§ EXERCISE: Every record here needs to be retyped exactly.

§ Extracted records:
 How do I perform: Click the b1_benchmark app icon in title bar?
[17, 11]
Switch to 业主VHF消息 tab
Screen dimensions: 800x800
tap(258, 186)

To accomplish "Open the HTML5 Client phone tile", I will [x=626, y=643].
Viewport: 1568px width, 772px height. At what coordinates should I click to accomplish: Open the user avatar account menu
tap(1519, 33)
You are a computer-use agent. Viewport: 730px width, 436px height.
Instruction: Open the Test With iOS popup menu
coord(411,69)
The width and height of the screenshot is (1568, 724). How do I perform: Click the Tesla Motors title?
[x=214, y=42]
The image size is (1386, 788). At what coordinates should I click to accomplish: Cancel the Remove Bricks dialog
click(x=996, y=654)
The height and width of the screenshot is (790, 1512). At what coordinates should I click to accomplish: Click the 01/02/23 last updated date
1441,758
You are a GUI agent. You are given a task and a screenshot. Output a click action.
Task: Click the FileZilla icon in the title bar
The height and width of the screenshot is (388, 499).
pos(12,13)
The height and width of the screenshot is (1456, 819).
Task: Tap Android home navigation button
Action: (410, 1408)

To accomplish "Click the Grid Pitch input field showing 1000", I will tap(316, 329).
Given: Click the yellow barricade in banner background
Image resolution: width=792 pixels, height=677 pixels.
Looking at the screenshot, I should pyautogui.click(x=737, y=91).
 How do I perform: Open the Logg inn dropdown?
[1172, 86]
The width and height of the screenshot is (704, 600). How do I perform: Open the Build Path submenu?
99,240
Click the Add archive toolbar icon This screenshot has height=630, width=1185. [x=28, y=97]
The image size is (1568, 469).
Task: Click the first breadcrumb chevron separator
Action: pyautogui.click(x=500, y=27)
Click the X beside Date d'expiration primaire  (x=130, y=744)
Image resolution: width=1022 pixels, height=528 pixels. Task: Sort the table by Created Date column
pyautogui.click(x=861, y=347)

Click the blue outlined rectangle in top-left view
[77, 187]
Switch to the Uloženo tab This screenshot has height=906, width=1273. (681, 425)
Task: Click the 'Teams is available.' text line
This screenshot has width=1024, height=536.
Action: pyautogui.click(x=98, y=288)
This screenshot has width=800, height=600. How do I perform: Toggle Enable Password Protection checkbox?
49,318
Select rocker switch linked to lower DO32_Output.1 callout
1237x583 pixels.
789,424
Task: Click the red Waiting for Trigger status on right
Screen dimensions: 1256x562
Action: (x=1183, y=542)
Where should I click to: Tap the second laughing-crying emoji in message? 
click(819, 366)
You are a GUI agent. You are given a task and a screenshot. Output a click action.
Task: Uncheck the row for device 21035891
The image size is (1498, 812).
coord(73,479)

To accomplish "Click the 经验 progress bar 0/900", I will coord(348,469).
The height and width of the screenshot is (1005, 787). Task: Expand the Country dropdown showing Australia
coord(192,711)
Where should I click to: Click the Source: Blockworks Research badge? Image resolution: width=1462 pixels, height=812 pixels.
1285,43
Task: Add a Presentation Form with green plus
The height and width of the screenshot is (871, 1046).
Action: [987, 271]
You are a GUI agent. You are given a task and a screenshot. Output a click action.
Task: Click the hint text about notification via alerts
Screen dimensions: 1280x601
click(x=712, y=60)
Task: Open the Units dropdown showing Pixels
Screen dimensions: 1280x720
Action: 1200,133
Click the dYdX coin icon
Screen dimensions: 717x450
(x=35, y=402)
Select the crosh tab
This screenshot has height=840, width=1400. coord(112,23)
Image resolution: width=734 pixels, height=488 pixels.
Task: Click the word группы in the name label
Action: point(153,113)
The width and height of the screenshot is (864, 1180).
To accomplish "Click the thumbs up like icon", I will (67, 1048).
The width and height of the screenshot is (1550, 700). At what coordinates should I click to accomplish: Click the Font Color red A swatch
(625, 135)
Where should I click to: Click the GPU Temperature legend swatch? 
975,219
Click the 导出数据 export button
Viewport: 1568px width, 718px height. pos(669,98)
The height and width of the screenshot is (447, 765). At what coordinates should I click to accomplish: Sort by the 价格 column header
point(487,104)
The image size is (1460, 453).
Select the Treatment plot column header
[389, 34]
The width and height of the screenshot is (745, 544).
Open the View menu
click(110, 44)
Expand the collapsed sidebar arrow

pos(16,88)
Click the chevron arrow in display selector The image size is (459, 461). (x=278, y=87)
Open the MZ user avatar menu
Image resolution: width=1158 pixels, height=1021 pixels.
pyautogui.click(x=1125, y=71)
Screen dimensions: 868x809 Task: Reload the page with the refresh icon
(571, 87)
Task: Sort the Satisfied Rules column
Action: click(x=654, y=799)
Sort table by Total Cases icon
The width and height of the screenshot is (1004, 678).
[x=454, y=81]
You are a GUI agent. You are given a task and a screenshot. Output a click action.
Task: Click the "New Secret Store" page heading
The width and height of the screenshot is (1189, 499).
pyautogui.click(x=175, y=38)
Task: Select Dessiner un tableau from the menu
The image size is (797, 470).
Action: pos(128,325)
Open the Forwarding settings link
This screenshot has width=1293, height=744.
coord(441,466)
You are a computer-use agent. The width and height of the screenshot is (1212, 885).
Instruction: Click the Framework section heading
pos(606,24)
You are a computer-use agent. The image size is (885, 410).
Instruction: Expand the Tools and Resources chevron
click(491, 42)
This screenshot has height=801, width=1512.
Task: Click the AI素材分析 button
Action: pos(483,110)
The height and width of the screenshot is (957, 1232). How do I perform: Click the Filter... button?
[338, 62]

§ COMPLETED EXERCISE:
 How do I perform: Click the b1_benchmark app icon in title bar?
[17, 11]
Switch to 业主VHF消息 tab
Screen dimensions: 800x800
tap(258, 186)

To accomplish "Open the HTML5 Client phone tile", I will [x=626, y=643].
Viewport: 1568px width, 772px height. At what coordinates should I click to accomplish: Open the user avatar account menu
tap(1519, 33)
You are a computer-use agent. Viewport: 730px width, 436px height.
Instruction: Open the Test With iOS popup menu
coord(411,69)
The width and height of the screenshot is (1568, 724). How do I perform: Click the Tesla Motors title?
[x=214, y=42]
The image size is (1386, 788). At what coordinates should I click to accomplish: Cancel the Remove Bricks dialog
click(x=996, y=654)
The height and width of the screenshot is (790, 1512). At what coordinates should I click to accomplish: Click the 01/02/23 last updated date
1441,758
You are a GUI agent. You are given a task and a screenshot. Output a click action.
Task: Click the FileZilla icon in the title bar
The height and width of the screenshot is (388, 499).
pos(12,13)
The height and width of the screenshot is (1456, 819).
Task: Tap Android home navigation button
Action: (410, 1408)

To accomplish "Click the Grid Pitch input field showing 1000", I will tap(316, 329).
Given: Click the yellow barricade in banner background
Image resolution: width=792 pixels, height=677 pixels.
Looking at the screenshot, I should pyautogui.click(x=737, y=91).
 How do I perform: Open the Logg inn dropdown?
[1172, 86]
The width and height of the screenshot is (704, 600). How do I perform: Open the Build Path submenu?
99,240
Click the Add archive toolbar icon This screenshot has height=630, width=1185. [x=28, y=97]
The image size is (1568, 469).
Task: Click the first breadcrumb chevron separator
Action: pyautogui.click(x=500, y=27)
Click the X beside Date d'expiration primaire  (x=130, y=744)
Image resolution: width=1022 pixels, height=528 pixels. Task: Sort the table by Created Date column
pyautogui.click(x=861, y=347)

Click the blue outlined rectangle in top-left view
[77, 187]
Switch to the Uloženo tab This screenshot has height=906, width=1273. (681, 425)
Task: Click the 'Teams is available.' text line
This screenshot has width=1024, height=536.
Action: pyautogui.click(x=98, y=288)
This screenshot has width=800, height=600. How do I perform: Toggle Enable Password Protection checkbox?
49,318
Select rocker switch linked to lower DO32_Output.1 callout
1237x583 pixels.
789,424
Task: Click the red Waiting for Trigger status on right
Screen dimensions: 1256x562
Action: (x=1183, y=542)
Where should I click to: Tap the second laughing-crying emoji in message? 
click(819, 366)
You are a GUI agent. You are given a task and a screenshot. Output a click action.
Task: Uncheck the row for device 21035891
The image size is (1498, 812).
coord(73,479)

To accomplish "Click the 经验 progress bar 0/900", I will coord(348,469).
The height and width of the screenshot is (1005, 787). Task: Expand the Country dropdown showing Australia
coord(192,711)
Where should I click to: Click the Source: Blockworks Research badge? Image resolution: width=1462 pixels, height=812 pixels.
1285,43
Task: Add a Presentation Form with green plus
The height and width of the screenshot is (871, 1046).
Action: [987, 271]
You are a GUI agent. You are given a task and a screenshot. Output a click action.
Task: Click the hint text about notification via alerts
Screen dimensions: 1280x601
click(x=712, y=60)
Task: Open the Units dropdown showing Pixels
Screen dimensions: 1280x720
Action: 1200,133
Click the dYdX coin icon
Screen dimensions: 717x450
(x=35, y=402)
Select the crosh tab
This screenshot has height=840, width=1400. coord(112,23)
Image resolution: width=734 pixels, height=488 pixels.
Task: Click the word группы in the name label
Action: point(153,113)
The width and height of the screenshot is (864, 1180).
To accomplish "Click the thumbs up like icon", I will (67, 1048).
The width and height of the screenshot is (1550, 700). At what coordinates should I click to accomplish: Click the Font Color red A swatch
(625, 135)
Where should I click to: Click the GPU Temperature legend swatch? 
975,219
Click the 导出数据 export button
Viewport: 1568px width, 718px height. pos(669,98)
The height and width of the screenshot is (447, 765). At what coordinates should I click to accomplish: Sort by the 价格 column header
point(487,104)
The image size is (1460, 453).
Select the Treatment plot column header
[389, 34]
The width and height of the screenshot is (745, 544).
Open the View menu
click(110, 44)
Expand the collapsed sidebar arrow

pos(16,88)
Click the chevron arrow in display selector The image size is (459, 461). (x=278, y=87)
Open the MZ user avatar menu
Image resolution: width=1158 pixels, height=1021 pixels.
pyautogui.click(x=1125, y=71)
Screen dimensions: 868x809 Task: Reload the page with the refresh icon
(571, 87)
Task: Sort the Satisfied Rules column
Action: click(x=654, y=799)
Sort table by Total Cases icon
The width and height of the screenshot is (1004, 678).
[x=454, y=81]
You are a GUI agent. You are given a task and a screenshot. Output a click action.
Task: Click the "New Secret Store" page heading
The width and height of the screenshot is (1189, 499).
pyautogui.click(x=175, y=38)
Task: Select Dessiner un tableau from the menu
The image size is (797, 470).
Action: pos(128,325)
Open the Forwarding settings link
This screenshot has width=1293, height=744.
coord(441,466)
You are a computer-use agent. The width and height of the screenshot is (1212, 885).
Instruction: Click the Framework section heading
pos(606,24)
You are a computer-use agent. The image size is (885, 410).
Instruction: Expand the Tools and Resources chevron
click(491, 42)
This screenshot has height=801, width=1512.
Task: Click the AI素材分析 button
Action: pos(483,110)
The height and width of the screenshot is (957, 1232). How do I perform: Click the Filter... button?
[338, 62]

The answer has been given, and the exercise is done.